ReAct (Reason + Act)

The model doesn't just provide an answer; it executes a three-step cycle: Thought, Action (e.g., a Google search), and Observation (the search result). This loop repeats until an answer is found.

ReAct transforms the LLM from a storyteller into a participant. The model doesn't just tell a story; it lives it in real-time, performing actions and facing their consequences.

  • Thought: This is attention made external. The model verbalizes its plan, creating a narrative of its intentions. "I think I need to find out the population of the capital city."

  • Action: The narrative intersects with the world, moving beyond text to interact with an external tool. This is the hero's deed.

  • Observation: This is the encounter with reality. The world responds to the hero's action. "Search result: population 12 million." This response is the confirmation that corrects the subsequent plot.

The problem with this approach is that the story turns into an Icelandic saga — it becomes rigid, linear, and fatalistic. Each step depends on the quality of the previous one, and every failure or error leads to a dead end.

Self-Consistency

We make the model answer the same question multiple times (with a high temperature to ensure varied responses) and then choose the most frequent answer from the results.

This is an exploration of a multiverse of narratives. The model attempts to tell all possible stories that could begin with our question. Each individual answer is one possible plotline. By increasing the "temperature," the model provides a wider spectrum of responses, from the wild to the mundane. Then, it comes back to earth and selects the most common one. This is the most stable, foundational plot — the narrative toward which most paths converge.

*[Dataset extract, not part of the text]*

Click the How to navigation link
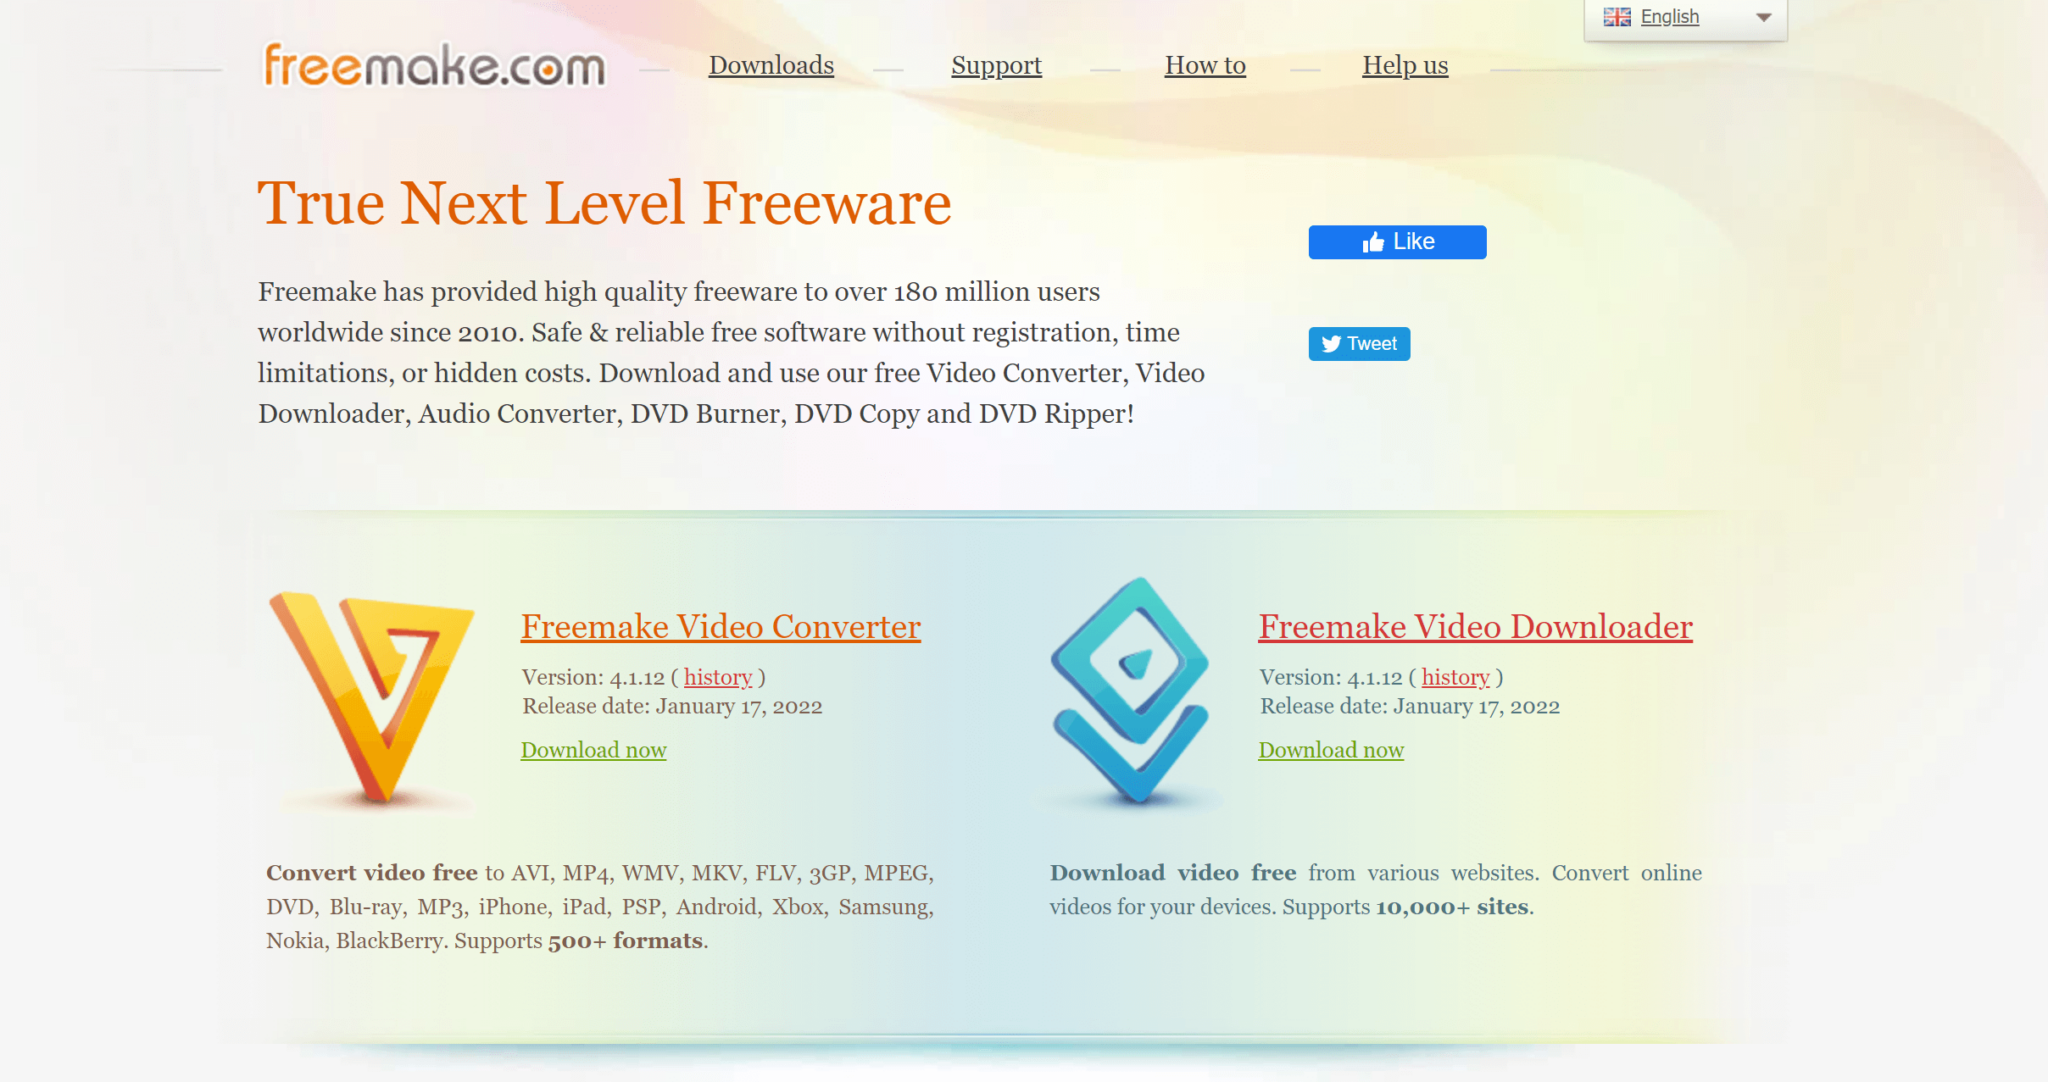 (1204, 64)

It's not guaranteed to be correct, of course. But that's not the main issue. What's more troublesome is that the story turns into a generic template — though, I suppose, pop-culture stories have their place too.

Epilogue

Perhaps we can stop here, but here's an amusing fact: although LLMs are based on mathematics, they perceive math itself as a strange and complex text and work with it accordingly. If you specify 0.3 in a prompt, the LLM won't understand it, no matter what you call it — a metric, a voltage, a satisfaction score. For the model, within the constraints of its tokenizer, the closest possible responses will be 0.2 and 0.4.

But if you say "below average," the LLM will easily integrate that into its worldview, because the model lives in a world of narratives, and that's just one more. This is why, more often than not, qualitative metrics will work better.

So, write stories, not prompts. (Or is that too poetic?) Fine: write good prompts. Don't write bad ones. You know what I mean. The most important thing is to find the balance between narrative pressure, facts, and your ultimate goal.